Die Antworten sollen wahlberechtigten Muslimen in Österreich als Orientierung dafür dienen, was sie von den jeweiligen Politikern nach dem 15. Oktober zu erwarten haben. Es geht um ein nicht zu unterschätzendes Wählerpotenzial: Hat Schätzungen zufolge von den bundesweit rund 700.000 Muslimen doch ein gutes Drittel die österreichische Staatsbürgerschaft.
Nun liegen die Reaktionen zum Teil vor. Zumindest von Kanzler Christian Kern (SPÖ), FPÖ-Chef Heinz Christian Strache, Grünen-Kandidatin Ulrike Lunacek und NEOS-Chef Matthias Strolz. Ob auch von Peter Pilz und Integrationsminister Sebastian Kurz (ÖVP) Antworten kommen, war bis zuletzt nicht klar.
So erklärte etwa Kanzler Kern, dass der Islam „selbstverständlich“ zu Österreich gehöre. Derselben Meinung sind auch Lunacek und Strolz. Bei der FPÖ dagegen meint man: „Der Islam als solcher gehört nicht zu Österreich. Weder historisch noch kulturell, noch ist er in irgendeiner Weise Teil Europas.“ Muslimische Mitbürger seien jedoch „ein Teil Österreichs“.
Punkto relevante Wählergruppe meint Kern, er mache Politik „für alle Menschen dieses Landes – egal welcher Herkunft oder Religion“. Lunacek sagt, sie werbe „um all jene Menschen, die die grünen Grundwerte teilen: selbstbestimmt, solidarisch, feministisch, ökologisch, basisorientiert und gewaltfrei.“ Und auch die NEOS „unterscheiden zwischen BürgerInnen nicht anhand ihrer Religion“. Die FPÖ beantwortet die Frage dagegen nicht direkt, sondern fordert ein neues Islamgesetz, „das Islamismus und seinen Hasspredigern einen Riegel vorschiebt“. Leidtragende des Status-quo seien liberale Muslime, meint Strache, der neben der Islamischen Glaubensgemeinschaft (IGGÖ) gern eine zweite liberalere Vertretung der Muslime sehen würde.
Die Frage nach der Ungleichbehandlung von Kopftuchträgerinnen am Arbeitsmarkt beantworten Kern, Lunacek und Strolz im Prinzip ähnlich: Diskriminierung aufgrund der Religion sei prinzipiell abzulehnen. Während Kern aber das „Neutralitätsgebot für Polizistinnen, Richterinnen und Staatsanwältinnen“ thematisiert, lehnen Grüne und NEOS ein generelles Kopftuchverbot ab.

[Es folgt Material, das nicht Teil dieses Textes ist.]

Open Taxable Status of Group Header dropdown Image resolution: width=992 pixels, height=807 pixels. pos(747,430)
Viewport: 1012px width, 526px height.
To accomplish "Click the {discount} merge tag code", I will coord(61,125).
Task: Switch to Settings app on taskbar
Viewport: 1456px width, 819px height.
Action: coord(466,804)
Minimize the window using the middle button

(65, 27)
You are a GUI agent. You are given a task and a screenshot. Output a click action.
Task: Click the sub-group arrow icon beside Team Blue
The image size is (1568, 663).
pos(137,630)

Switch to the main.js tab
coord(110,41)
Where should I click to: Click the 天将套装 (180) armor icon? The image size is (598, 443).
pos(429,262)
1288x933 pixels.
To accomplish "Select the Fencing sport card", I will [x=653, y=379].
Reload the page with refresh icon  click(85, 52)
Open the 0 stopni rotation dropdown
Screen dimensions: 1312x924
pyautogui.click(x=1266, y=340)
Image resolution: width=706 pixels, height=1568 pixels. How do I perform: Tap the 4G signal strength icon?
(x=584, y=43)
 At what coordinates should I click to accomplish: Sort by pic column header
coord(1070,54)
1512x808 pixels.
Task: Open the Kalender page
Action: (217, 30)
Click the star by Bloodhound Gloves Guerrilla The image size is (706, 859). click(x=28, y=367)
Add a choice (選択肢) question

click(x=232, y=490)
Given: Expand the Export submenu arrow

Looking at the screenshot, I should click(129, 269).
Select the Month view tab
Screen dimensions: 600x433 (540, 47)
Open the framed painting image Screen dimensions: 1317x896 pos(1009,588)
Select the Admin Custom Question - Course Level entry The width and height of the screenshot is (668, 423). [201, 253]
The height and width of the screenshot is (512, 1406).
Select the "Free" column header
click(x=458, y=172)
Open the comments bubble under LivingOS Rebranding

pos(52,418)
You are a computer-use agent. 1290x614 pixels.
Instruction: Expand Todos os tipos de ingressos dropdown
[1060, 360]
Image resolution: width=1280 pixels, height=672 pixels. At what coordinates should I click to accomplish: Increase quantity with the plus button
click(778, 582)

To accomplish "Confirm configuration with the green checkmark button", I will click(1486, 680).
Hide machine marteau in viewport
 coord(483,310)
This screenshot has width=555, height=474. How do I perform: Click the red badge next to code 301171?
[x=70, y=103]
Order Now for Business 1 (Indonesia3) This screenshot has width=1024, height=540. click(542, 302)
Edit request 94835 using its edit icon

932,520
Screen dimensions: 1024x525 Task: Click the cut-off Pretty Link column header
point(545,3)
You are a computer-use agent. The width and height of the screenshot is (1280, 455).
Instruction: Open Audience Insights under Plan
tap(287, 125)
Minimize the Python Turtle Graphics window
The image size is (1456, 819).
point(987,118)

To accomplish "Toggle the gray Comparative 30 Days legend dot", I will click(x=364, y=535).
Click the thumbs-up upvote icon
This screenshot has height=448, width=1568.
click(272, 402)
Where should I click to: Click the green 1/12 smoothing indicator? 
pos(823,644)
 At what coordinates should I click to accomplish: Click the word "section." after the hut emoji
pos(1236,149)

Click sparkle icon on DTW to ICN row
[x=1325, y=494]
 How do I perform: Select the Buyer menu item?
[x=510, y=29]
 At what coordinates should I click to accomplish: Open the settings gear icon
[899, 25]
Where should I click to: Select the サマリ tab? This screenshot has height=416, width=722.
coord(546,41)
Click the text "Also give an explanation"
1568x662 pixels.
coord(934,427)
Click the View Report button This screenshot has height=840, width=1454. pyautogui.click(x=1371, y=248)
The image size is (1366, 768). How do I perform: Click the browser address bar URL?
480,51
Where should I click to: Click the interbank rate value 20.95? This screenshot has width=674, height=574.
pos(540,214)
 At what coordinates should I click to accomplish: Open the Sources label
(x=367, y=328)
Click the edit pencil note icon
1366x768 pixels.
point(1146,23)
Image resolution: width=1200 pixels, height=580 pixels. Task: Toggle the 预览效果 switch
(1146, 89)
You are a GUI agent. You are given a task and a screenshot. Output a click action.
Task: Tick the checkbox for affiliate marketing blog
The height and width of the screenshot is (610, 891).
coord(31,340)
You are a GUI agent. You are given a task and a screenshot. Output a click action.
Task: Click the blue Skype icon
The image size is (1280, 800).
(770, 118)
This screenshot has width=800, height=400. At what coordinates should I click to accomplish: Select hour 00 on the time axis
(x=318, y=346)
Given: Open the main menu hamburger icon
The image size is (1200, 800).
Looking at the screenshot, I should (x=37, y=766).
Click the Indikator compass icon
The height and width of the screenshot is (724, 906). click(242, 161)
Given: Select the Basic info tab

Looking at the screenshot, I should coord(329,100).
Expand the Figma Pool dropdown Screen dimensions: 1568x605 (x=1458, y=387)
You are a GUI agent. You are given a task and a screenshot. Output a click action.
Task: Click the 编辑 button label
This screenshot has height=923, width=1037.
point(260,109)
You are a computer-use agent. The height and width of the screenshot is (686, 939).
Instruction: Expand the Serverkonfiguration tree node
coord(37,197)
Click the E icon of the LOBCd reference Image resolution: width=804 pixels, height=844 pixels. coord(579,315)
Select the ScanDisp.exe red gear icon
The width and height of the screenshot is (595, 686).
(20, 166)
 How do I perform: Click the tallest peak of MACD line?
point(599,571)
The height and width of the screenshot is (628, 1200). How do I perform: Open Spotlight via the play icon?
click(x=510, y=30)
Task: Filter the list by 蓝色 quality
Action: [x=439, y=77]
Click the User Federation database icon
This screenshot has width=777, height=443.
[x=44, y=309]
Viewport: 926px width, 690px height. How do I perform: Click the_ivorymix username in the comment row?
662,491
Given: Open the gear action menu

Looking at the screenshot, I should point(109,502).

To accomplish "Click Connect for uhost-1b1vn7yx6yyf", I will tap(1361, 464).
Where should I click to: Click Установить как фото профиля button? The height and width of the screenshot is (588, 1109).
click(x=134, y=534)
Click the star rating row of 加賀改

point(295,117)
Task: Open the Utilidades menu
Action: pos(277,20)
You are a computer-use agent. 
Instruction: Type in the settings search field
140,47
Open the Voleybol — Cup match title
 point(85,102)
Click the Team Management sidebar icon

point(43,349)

Das Islamgesetz, sagt Kern, sei in „intensiver Zusammenarbeit mit der IGGÖ diskutiert“ worden. Lunacek erklärt, es sei erneuert worden, weil die ursprüngliche Fassung von 1912 „nicht mehr den aktuellen Gegebenheiten und Anforderungen entsprach“. Sie begrüße die Modernisierung, findet aber die Betonung „dass die staatliche Rechtsordnung zu achten“ sei diskriminierend. Die NEOS sehen im Islamgesetz „keine Ungleichbehandlung im Verhältnis zu anderen staatlich anerkannten Religionsgemeinschaften“.
Strache bestätigt zwar Unterschiede, die das Islamgesetz mache, begründet diese aber mit „jenen besonderen Gegebenheiten, die mit der muslimischen Religionsgemeinschaft einhergehen“. Bei anderen Religionen bestehe zum Beispiel „eine weitaus kleinere Einflussnahme aus anderen Nationen“. Kopftuch und Burka seien „zweifelsohne als Zurschaustellung religiöser Symbole zu orten“.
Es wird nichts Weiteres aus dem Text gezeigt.